**Directions for this task:** From the line containing "The height and" through the last line of the entries below, transcribe each line exactly, excluding any picture.

**Supplied information:**

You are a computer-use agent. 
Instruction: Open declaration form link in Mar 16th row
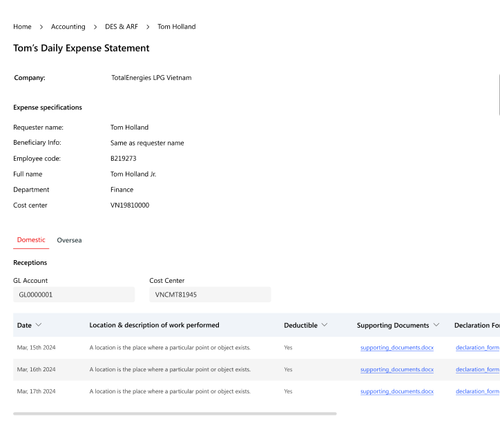pyautogui.click(x=477, y=370)
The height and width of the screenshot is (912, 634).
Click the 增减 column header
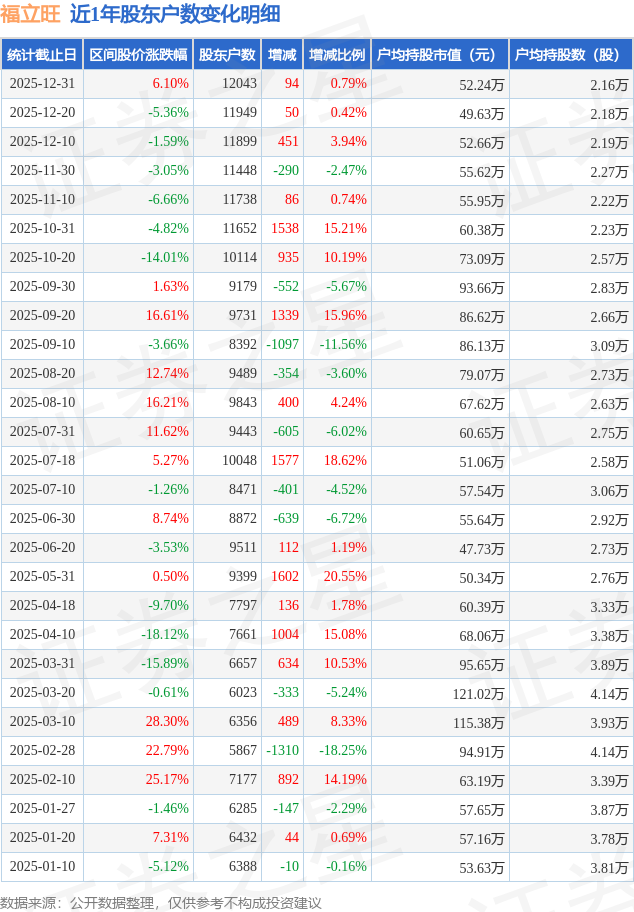(283, 55)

**Written answer:**
The height and width of the screenshot is (912, 634).
Click the 增减 column header
(283, 55)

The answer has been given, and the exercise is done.